Only the lines holding the string "computer" are needed; copy each of them from the data.

______

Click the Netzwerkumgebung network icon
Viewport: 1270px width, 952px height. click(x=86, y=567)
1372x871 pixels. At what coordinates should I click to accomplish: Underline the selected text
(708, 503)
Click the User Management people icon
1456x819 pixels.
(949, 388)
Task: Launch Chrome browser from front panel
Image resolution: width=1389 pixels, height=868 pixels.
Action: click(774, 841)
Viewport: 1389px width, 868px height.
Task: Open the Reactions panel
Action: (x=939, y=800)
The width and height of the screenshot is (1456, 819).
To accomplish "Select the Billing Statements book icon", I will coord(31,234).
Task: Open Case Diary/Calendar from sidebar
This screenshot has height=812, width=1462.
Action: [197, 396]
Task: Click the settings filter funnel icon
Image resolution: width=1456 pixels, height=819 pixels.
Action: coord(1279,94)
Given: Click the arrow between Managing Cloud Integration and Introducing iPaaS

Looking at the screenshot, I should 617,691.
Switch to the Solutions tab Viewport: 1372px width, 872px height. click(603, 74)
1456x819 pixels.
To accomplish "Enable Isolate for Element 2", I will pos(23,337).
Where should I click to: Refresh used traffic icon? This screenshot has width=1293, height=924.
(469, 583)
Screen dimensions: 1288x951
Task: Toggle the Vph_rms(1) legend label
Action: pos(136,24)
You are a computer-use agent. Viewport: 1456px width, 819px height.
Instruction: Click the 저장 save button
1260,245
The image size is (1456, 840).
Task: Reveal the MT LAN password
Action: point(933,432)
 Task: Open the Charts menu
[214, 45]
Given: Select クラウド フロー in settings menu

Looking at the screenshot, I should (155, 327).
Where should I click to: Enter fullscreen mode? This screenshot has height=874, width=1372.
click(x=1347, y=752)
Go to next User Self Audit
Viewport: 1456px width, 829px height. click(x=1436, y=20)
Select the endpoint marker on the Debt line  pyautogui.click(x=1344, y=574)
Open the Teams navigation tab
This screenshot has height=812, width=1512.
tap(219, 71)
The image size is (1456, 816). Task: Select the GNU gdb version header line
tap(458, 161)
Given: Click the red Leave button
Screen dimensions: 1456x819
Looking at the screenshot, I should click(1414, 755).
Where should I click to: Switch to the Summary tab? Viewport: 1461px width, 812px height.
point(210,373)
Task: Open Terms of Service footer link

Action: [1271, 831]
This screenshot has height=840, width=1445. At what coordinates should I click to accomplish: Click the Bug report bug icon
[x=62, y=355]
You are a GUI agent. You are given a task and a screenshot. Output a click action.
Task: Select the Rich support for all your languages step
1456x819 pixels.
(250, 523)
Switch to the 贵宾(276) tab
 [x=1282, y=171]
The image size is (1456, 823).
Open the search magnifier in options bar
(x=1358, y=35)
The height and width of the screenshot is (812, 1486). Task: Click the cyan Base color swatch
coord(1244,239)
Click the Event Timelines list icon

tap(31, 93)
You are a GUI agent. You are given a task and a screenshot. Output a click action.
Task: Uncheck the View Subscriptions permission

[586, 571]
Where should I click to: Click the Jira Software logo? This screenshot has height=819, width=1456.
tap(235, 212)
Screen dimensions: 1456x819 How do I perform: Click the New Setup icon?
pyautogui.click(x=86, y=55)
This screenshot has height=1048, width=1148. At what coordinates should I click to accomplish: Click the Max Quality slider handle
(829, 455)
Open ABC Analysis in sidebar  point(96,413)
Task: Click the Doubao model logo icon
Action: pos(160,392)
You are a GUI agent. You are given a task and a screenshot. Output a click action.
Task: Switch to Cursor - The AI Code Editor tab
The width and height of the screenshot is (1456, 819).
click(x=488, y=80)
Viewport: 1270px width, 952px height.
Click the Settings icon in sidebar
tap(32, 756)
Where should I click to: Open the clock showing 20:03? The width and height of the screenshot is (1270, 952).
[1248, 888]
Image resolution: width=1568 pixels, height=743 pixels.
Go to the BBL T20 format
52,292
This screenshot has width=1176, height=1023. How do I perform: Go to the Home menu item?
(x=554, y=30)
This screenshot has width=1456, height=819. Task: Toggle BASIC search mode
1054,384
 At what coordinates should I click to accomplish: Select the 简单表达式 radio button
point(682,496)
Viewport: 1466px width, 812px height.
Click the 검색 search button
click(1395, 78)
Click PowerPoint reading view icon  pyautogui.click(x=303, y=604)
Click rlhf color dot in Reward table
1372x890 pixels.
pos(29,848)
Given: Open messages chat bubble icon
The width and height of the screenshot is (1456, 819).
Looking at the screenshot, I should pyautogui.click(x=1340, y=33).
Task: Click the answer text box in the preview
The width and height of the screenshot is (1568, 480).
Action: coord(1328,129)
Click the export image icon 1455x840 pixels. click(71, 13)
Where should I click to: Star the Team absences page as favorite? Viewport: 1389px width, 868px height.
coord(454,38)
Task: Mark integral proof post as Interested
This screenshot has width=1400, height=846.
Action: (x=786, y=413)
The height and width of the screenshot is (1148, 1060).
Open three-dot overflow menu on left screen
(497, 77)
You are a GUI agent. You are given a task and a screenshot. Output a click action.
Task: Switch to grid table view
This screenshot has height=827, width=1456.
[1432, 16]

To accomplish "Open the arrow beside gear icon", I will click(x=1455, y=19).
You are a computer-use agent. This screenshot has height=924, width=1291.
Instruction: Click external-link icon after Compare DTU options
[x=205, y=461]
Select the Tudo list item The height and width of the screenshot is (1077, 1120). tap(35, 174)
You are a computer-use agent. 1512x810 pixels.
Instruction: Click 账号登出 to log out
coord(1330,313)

______

= TASK ANSWER =
You are a computer-use agent. Viewport: 1456px width, 819px height.
You are a computer-use agent. This screenshot has height=924, width=1291.
You are a computer-use agent. 1512x810 pixels.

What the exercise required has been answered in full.